Quatre affaires individuelles mais regroupées sont en cours devant le Tribunal d’arrondissement de et à Luxembourg depuis près de deux ans. Comme partout ailleurs, les avocats des défendeurs (concessionnaires/Losch importateur/VW-AUDI) ont tout fait pour retarder les procédures, d’abord en invoquant l’irrecevabilité notamment parce qu’il s’agirait d’une action de groupe déguisée illégale de l’ULC, et puis, après avoir perdu cette première bataille, en sollicitant des reports systématiques pour déposer leurs conclusions. Le dernier délai qui leur a été accordé par le tribunal expire à la mi-mai. S’il n’y avait pas eu la pandémie du Covid 19, nous aurions espéré obtenir un jugement avant les vacances judiciaires d’été. Mais, maintenant tout pronostic de calendrier paraît hasardeux.

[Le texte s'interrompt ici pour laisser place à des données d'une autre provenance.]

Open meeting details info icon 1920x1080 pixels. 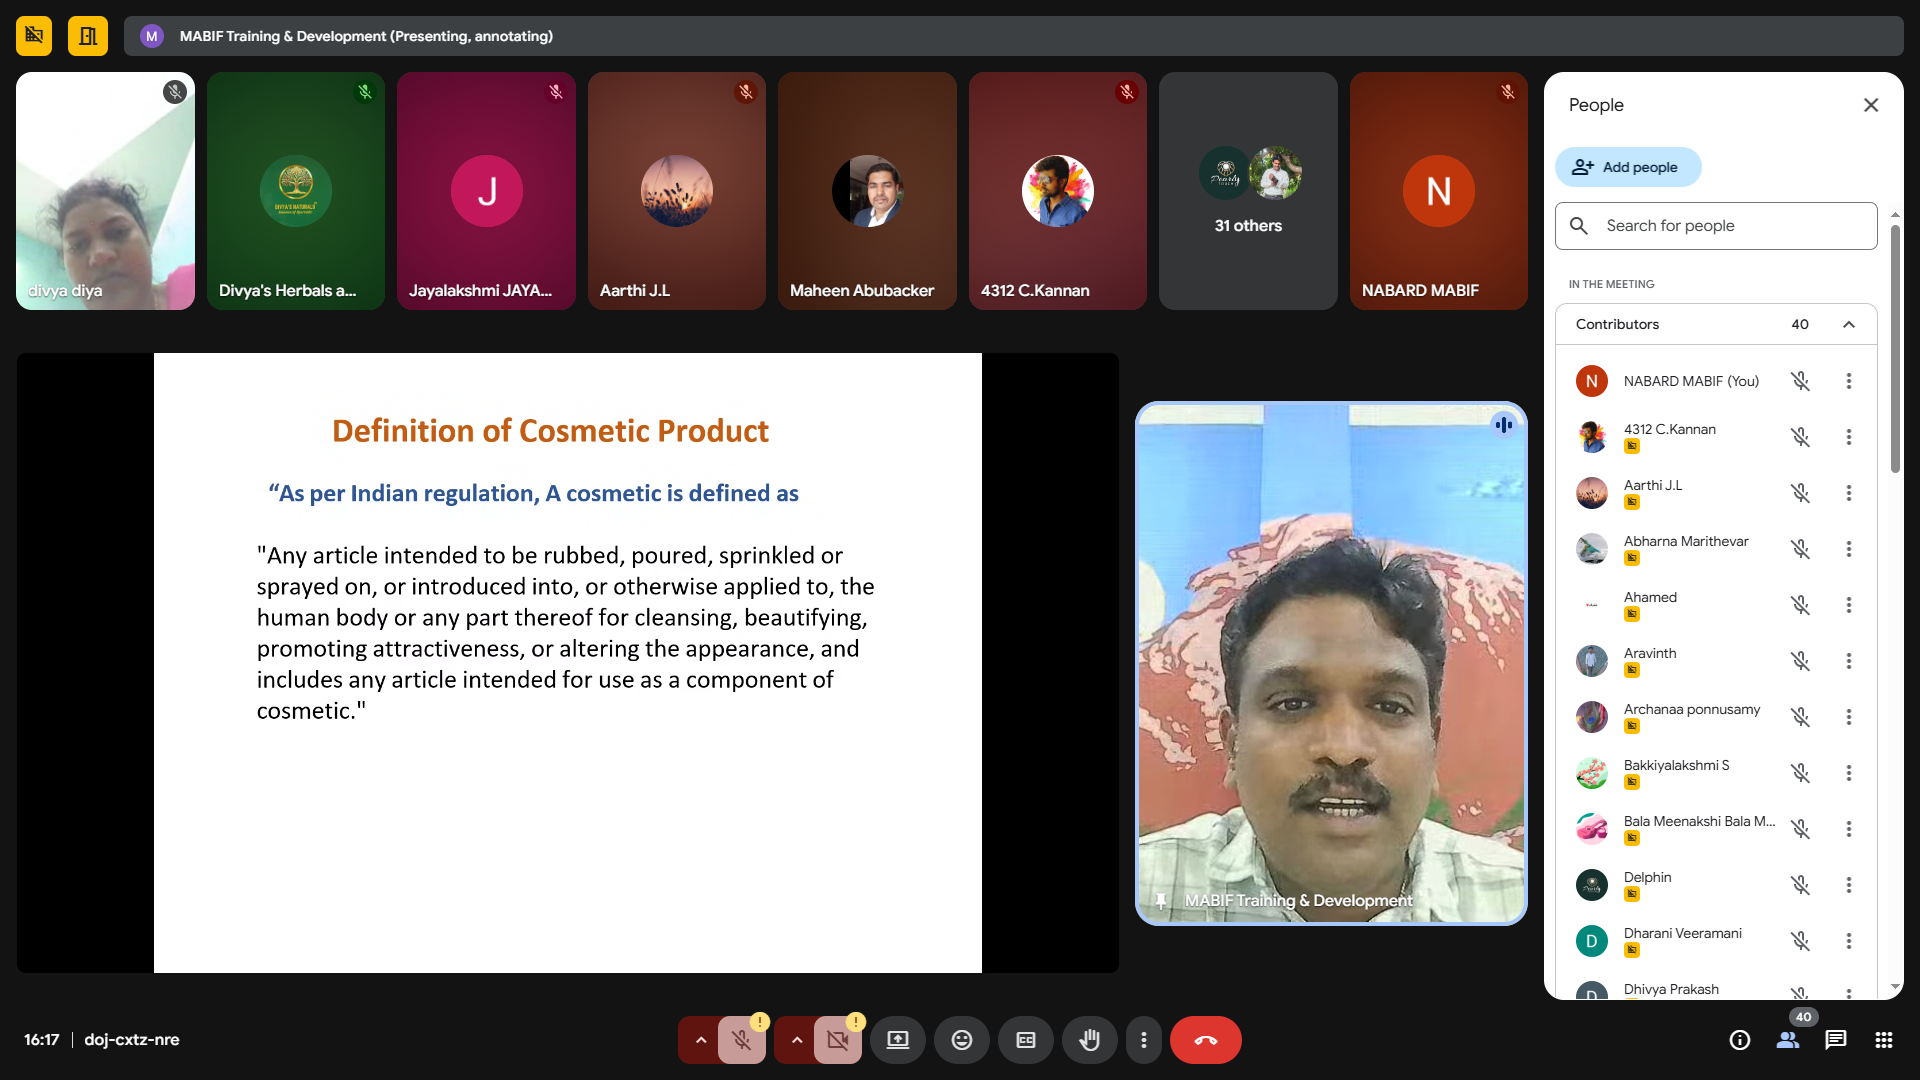[x=1739, y=1040]
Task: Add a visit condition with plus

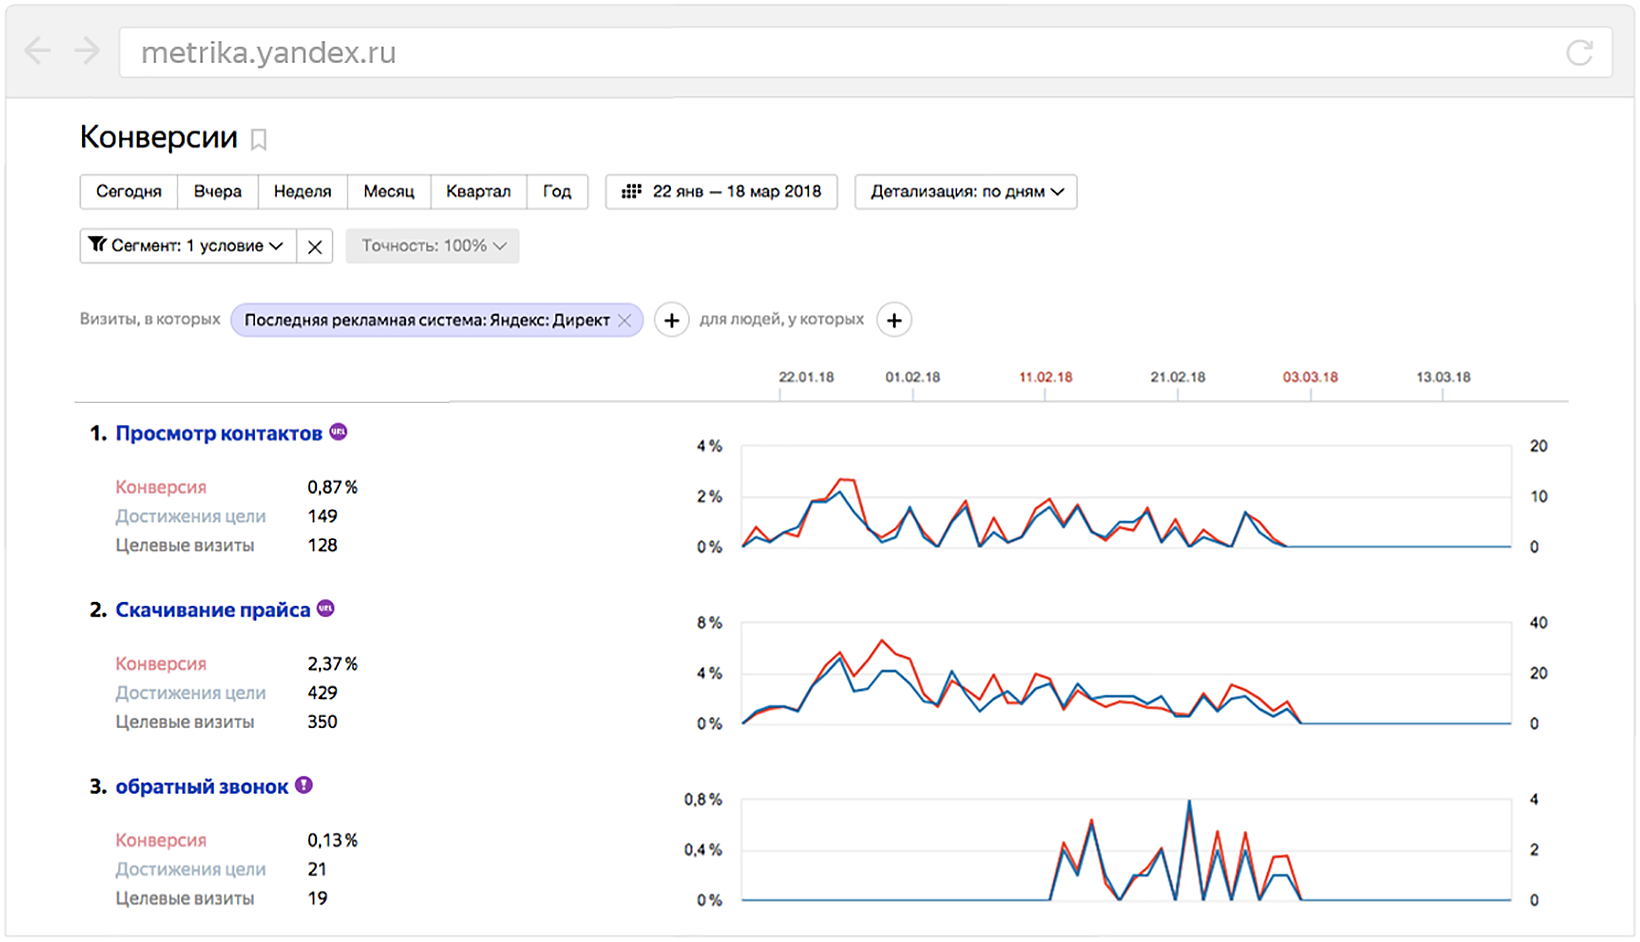Action: point(672,320)
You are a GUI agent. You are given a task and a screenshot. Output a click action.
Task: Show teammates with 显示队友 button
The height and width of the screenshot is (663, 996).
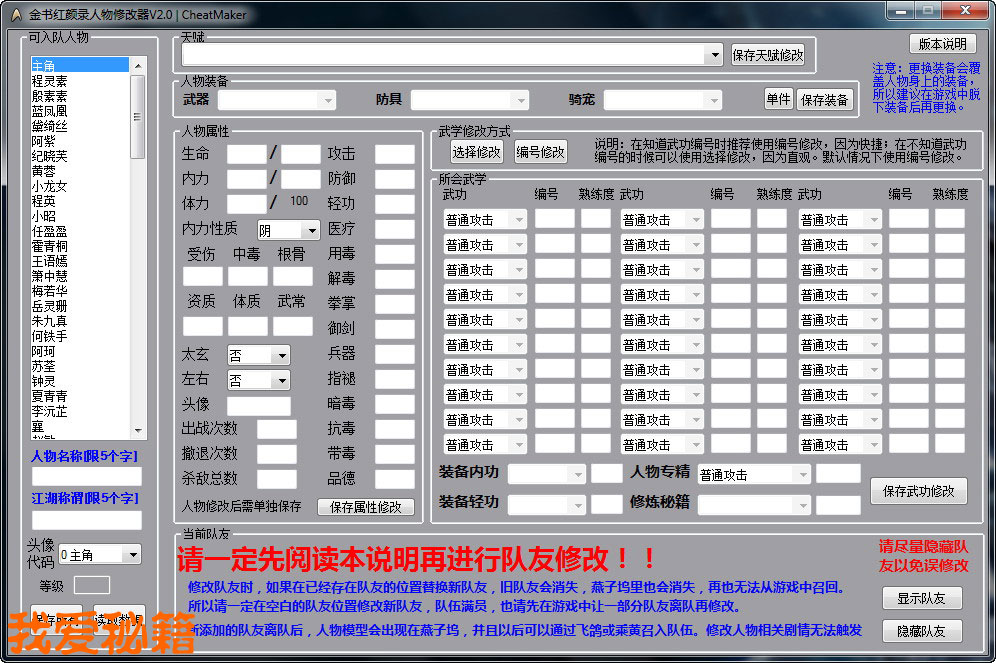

La bonne nouvelle, s’il y en a une, est que nous avons un délai de prescription de 10 ans pour des actions contractuelles, non contractuelles ou mixtes vis-à-vis de commerçants qui ne débute logiquement qu’en septembre 2015 quand la fraude de VW a été rendue publique. Même s’il faut beaucoup de patience, la position de VW prétextant que rien d’illégal n’a été commis et qu’il n’y a pas de préjudice, devient de plus en plus fragile.

En interne, nous discutons quelles pourraient être nos prochaines initiatives, surtout si le tribunal d’arrondissement se prononçait en faveur des plaignants. Certaines pistes sont explorées dont celle d’utiliser la procédure européenne de règlement des petits litiges visant à simplifier et à accélérer le règlement des litiges transfrontaliers dont le montant de la demande ne dépasse pas 5000 €.